AI模型瘦身:只留关键层,长文本处理更快
大模型处理长文本时,全注意力机制计算量巨大。这篇论文发现,并非所有层都需要全注意力,保留少数关键层,其余替换为更轻量的线性注意力,就能在几乎不损失性能的前提下大幅提速。但难点在于:哪些层该保留?以往靠经验或逐层打分,忽略了层与层之间的相互影响。研究者提出FlashMorph方法,先给每层装一个“线性注意力备用分支”,然后通过优化算法自动找出最优的保留组合。实验表明,它找到的配置比人工设计更高效,且选择成本极低。这不是你明天就能用的工具,但它揭示了模型压缩的一个新思路:与其硬砍参数,不如聪明地分配计算资源。
📄 原文摘要(英文)
Hybrid attention models improve long-context efficiency by retaining only a subset of full-attention layers and replacing the remaining layers with linear attention. However, the effectiveness of Transformer-to-hybrid conversion critically depends on which layers preserve full attention. Existing hybrid layer selection methods typically rely on heuristic strategies such as fixed placement patterns or layerwise scoring, implicitly treating layer importance as isolated and overlooking the interdependent layer effect under a global hybrid configuration. In this work, we formulate hybrid layer selection as a budget-constrained subset optimization problem.
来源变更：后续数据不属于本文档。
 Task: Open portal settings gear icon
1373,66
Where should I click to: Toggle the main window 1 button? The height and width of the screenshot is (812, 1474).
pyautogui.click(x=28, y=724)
We further propose FlashMorph (Fast LAyer Selection for Hybrid MORPHing), an effective, efficient and scalable layer selection method for Transformer-to-hybrid conversion. FlashMorph first constructs a morphable model by equipping each full-attention layer with a converted linear-attention branch. It then freezes all model weights and jointly optimizes layerwise gates on synthetic long-context retrieval data, with a linearization regularization that encourages the model to rely on linear attention for efficiency. The learned gates are discretized under a preset full-attention budget to instantiate the hybrid architecture, followed by standard logits distillation and long-context finetuning. Extensive experiments show that FlashMorph discovers more effective hybrid configurations, preserves strong long-context recall and general benchmark performance while substantially reducing layer selection cost compared with existing layer selection methods, demonstrating its effectiveness, efficiency, and scalability.